═══ RECORDS
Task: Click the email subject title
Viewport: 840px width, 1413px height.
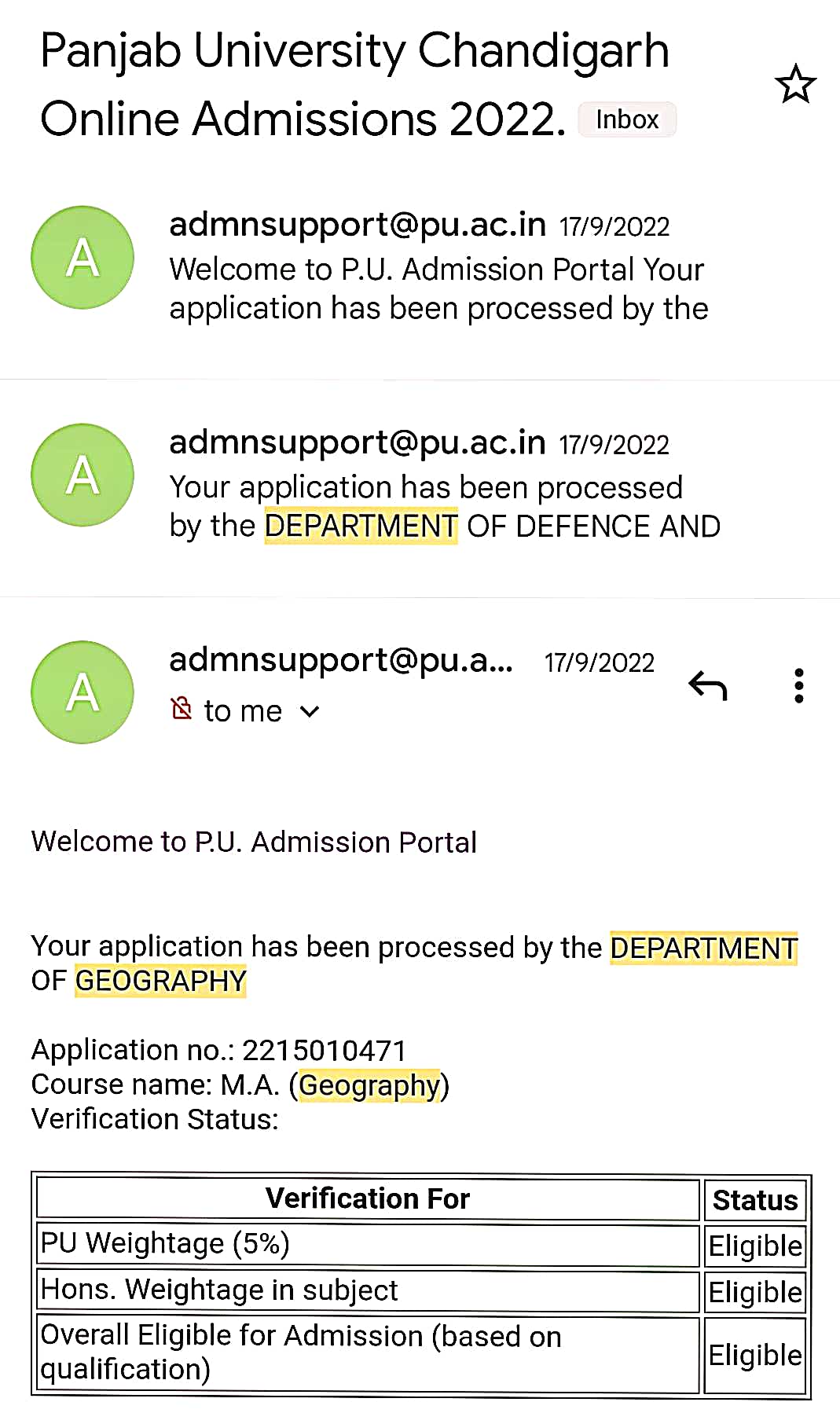Action: click(354, 84)
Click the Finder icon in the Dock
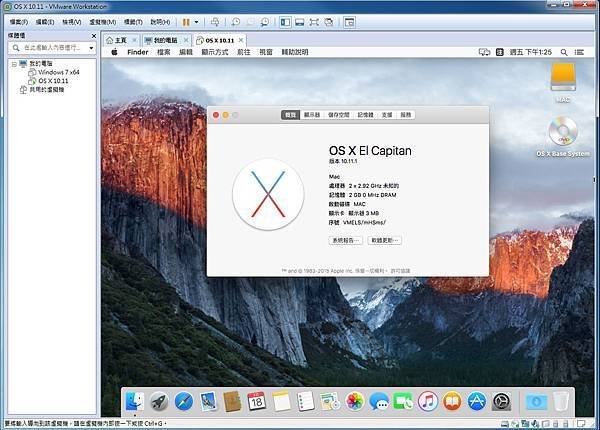Viewport: 600px width, 430px height. pyautogui.click(x=135, y=402)
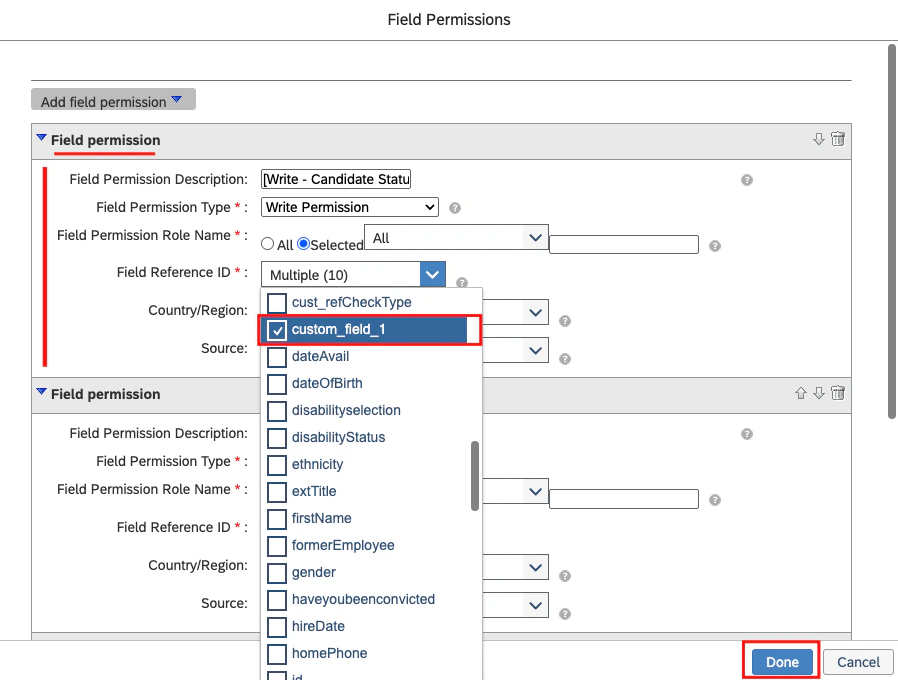
Task: Open help beside the role name text box
Action: coord(715,245)
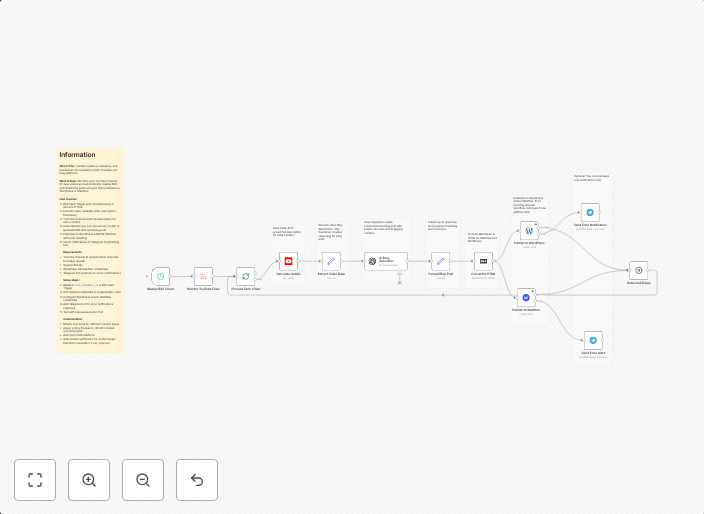Select the AI Blog Generator OpenAI node

tap(385, 262)
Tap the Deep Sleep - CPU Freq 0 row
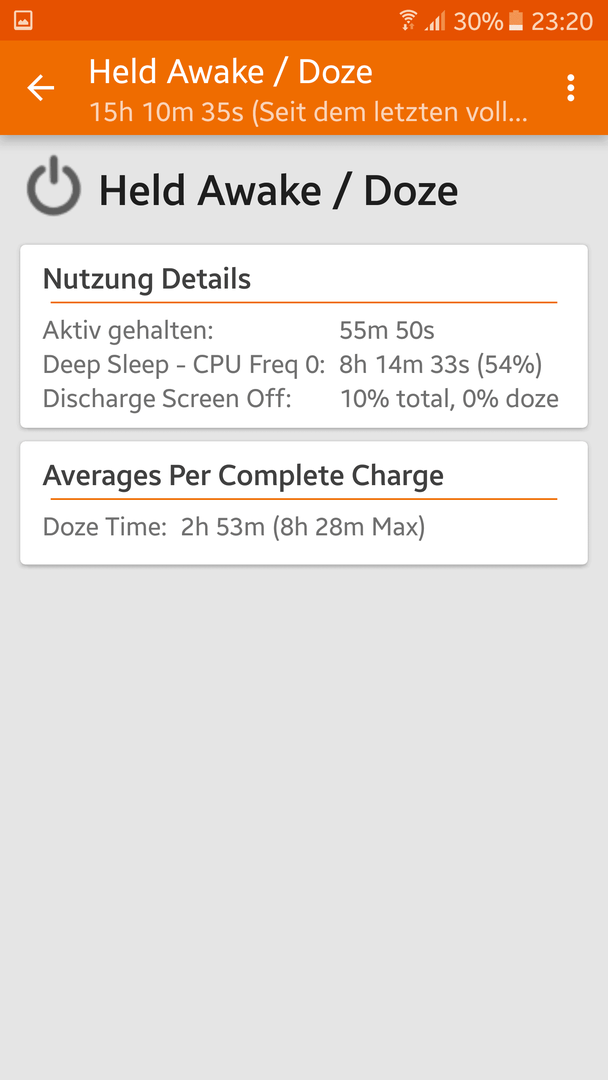Screen dimensions: 608x1080 coord(304,364)
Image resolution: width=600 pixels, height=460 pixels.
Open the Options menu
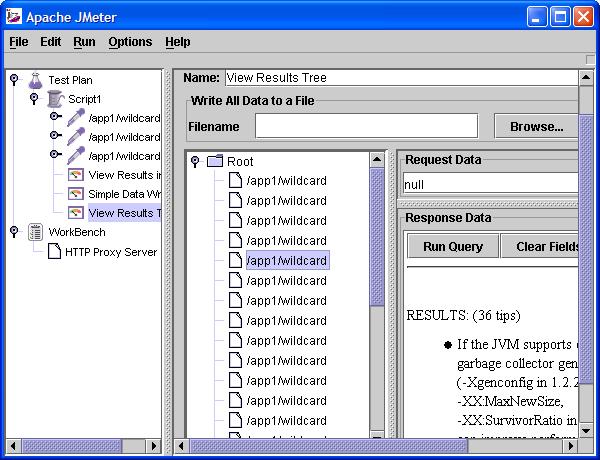pyautogui.click(x=130, y=42)
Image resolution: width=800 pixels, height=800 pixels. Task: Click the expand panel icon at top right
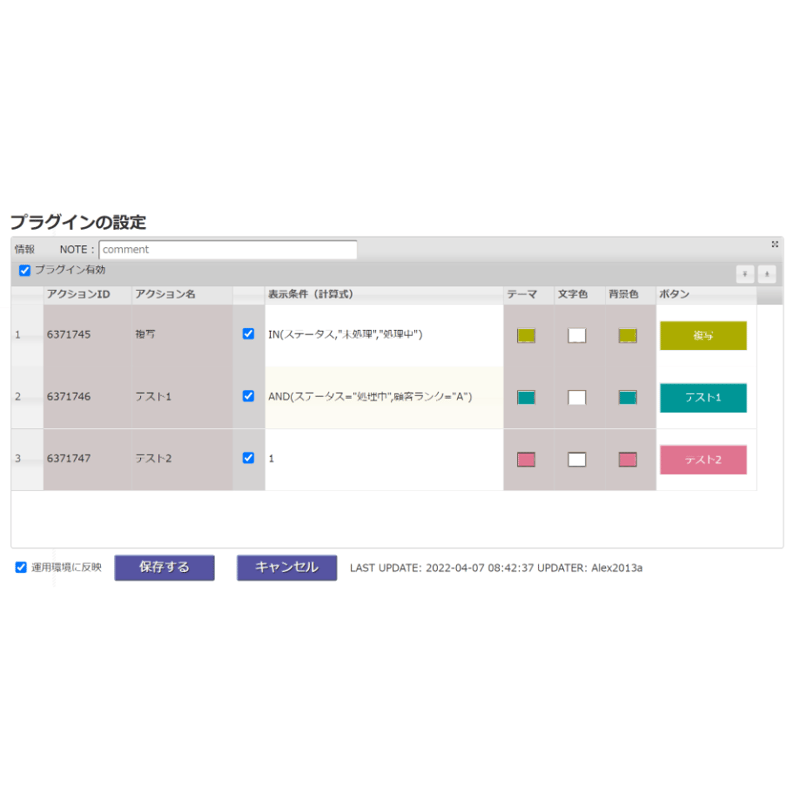774,243
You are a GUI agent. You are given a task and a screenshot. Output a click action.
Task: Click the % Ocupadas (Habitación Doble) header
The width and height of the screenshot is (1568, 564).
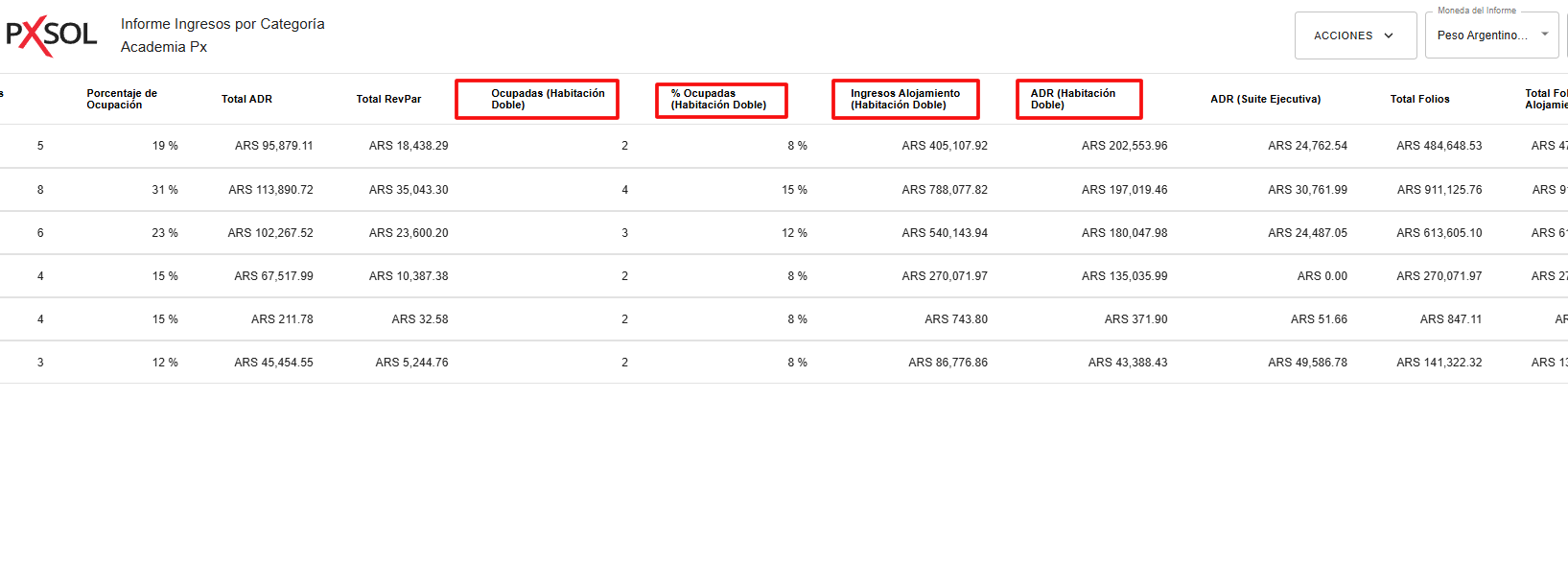pyautogui.click(x=720, y=99)
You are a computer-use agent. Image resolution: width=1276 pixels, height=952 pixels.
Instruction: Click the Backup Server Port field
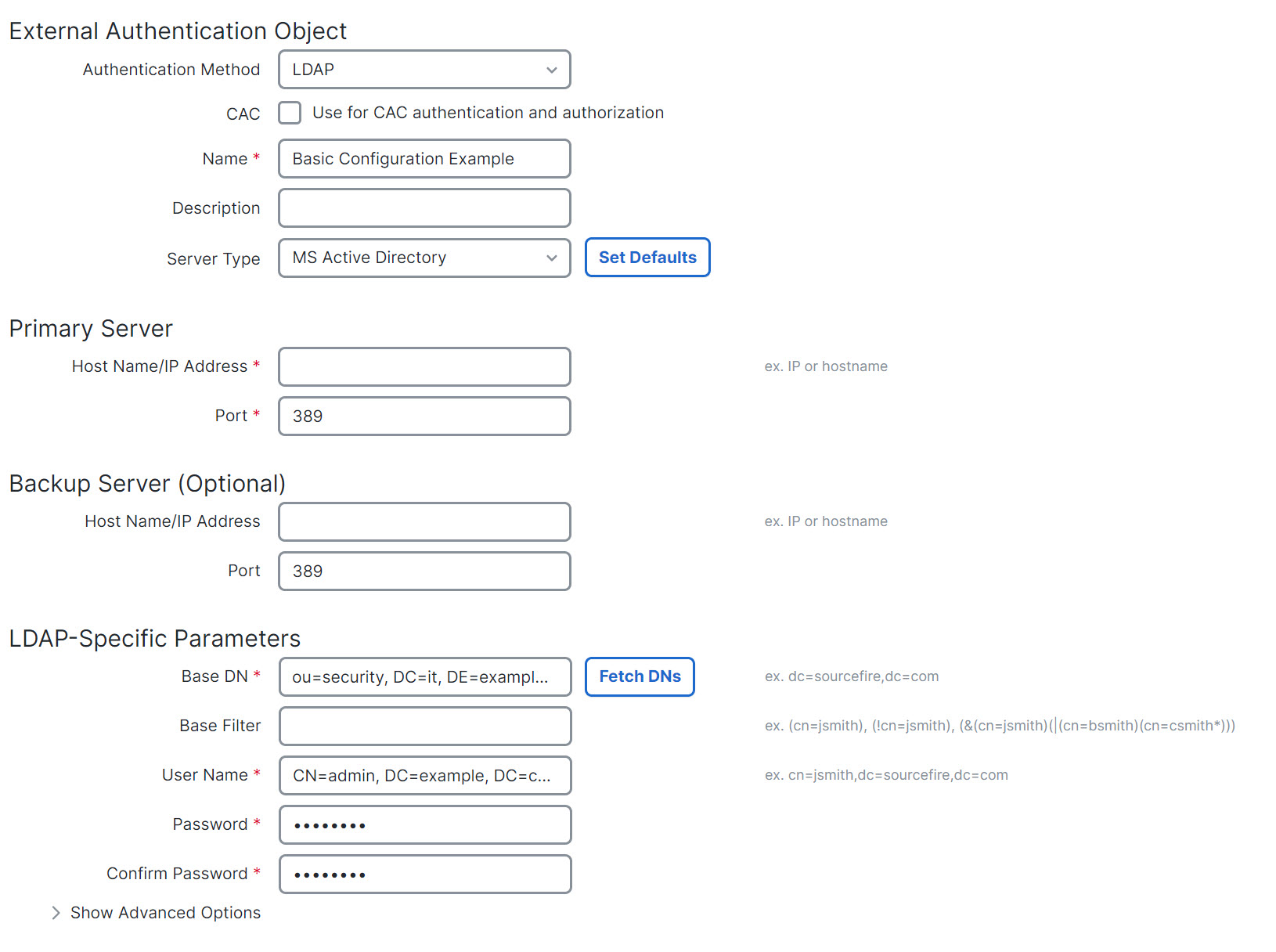(x=424, y=571)
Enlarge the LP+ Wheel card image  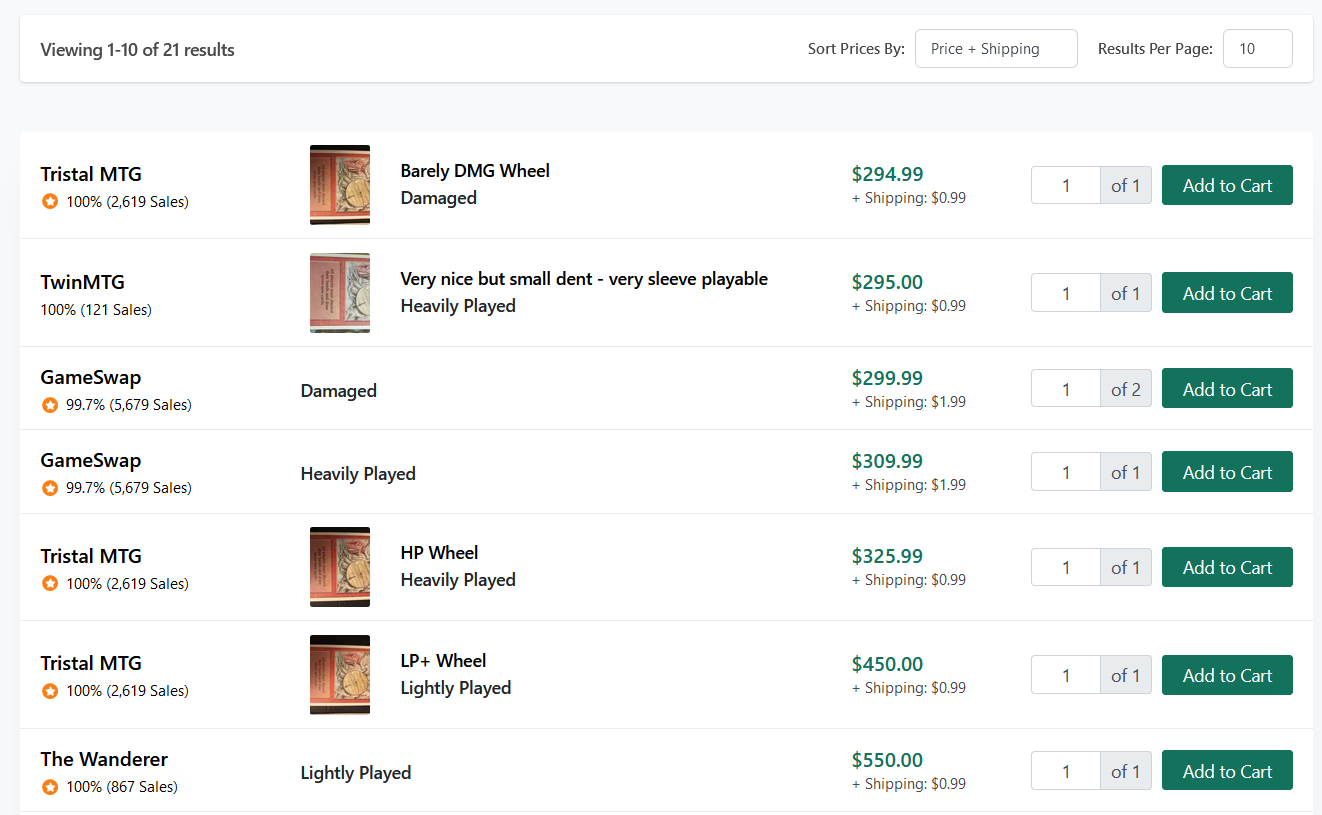340,675
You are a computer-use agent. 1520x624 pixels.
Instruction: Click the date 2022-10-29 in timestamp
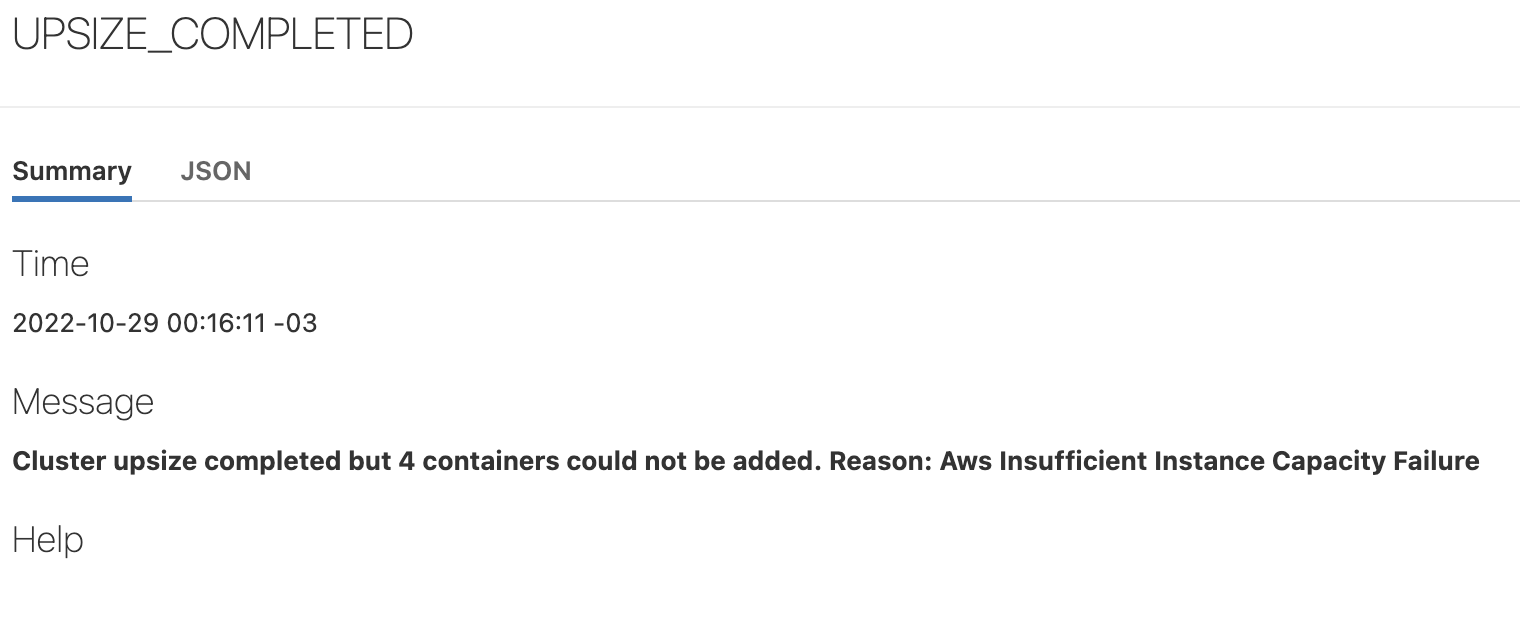[84, 323]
══════
Search the entries for "computer" and copy out each line that has it.

You are a computer-use agent. Image resolution: width=1276 pixels, height=952 pixels.
You are a computer-use agent. 1520x624 pixels.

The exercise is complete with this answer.